Reasoning in the Dark: ISMCTS for Imperfect Information
The Problem with AlphaGo's Brain
Standard Monte Carlo Tree Search (MCTS) is famous for solving Go and Chess. It works by building a search tree of future states. You simulate a move, see what happens, and backpropagate the result.
But MCTS relies on a critical assumption: Perfect Information. The agent knows the exact state of the board.
In card games (like Poker or Callbreak), this assumption breaks. I don't know my opponent's cards. If I construct a search tree assuming they have a specific hand, my strategy will be brittle. If they actually have a different hand, my computed "optimal" move might be a blunder.
Enter ISMCTS (Information Set MCTS)
To solve this, we use Information Set MCTS.
An "Information Set" is the collection of all possible world states that are consistent with my current knowledge. For example, if I hold the Ace of Spades, the "Information Set" contains all permutations of the remaining deck distributed among opponents.

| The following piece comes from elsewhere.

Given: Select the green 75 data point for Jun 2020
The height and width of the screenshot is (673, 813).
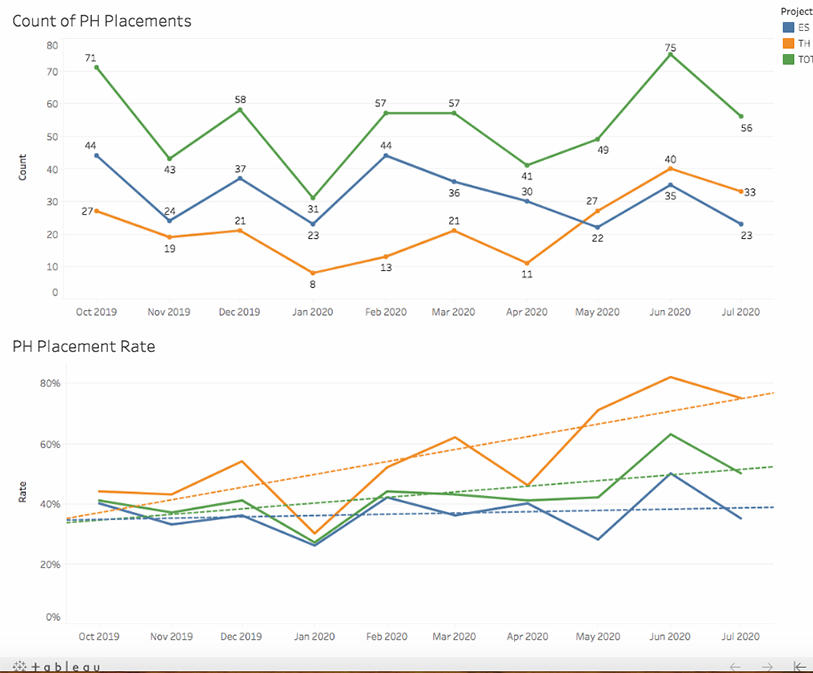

The Algorithm: Determinization
The core innovation of ISMCTS is Determinization. The search process looks like this:
- Determinize: At the start of a simulation, we randomly sample one specific world from the Information Set. We randomly deal the remaining cards to the opponents.
- Search: We run standard MCTS on this fully visible, specific world.
- Repeat: We run thousands of these simulations, re-shuffling the opponent's hidden cards every time.
- Aggregate: The final action is chosen based on the aggregated statistics across all these different "possible worlds."
Why it works
By averaging across thousands of determinizations, the agent learns a strategy that is robust to the hidden information. It learns moves that are good on average, regardless of exactly which cards the opponent holds.
Limitations: Strategy Fusion
While ISMCTS is powerful, it suffers from a theoretical flaw called Strategy Fusion. Because it averages values across different worlds, it assumes it can react to the hidden information after it is revealed, which isn't true.
However, in practice—and specifically in the game engines I developed—ISMCTS provides a superhuman baseline for trick-taking games, balancing computational cost with strategic depth much better than deep RL in low-data regimes.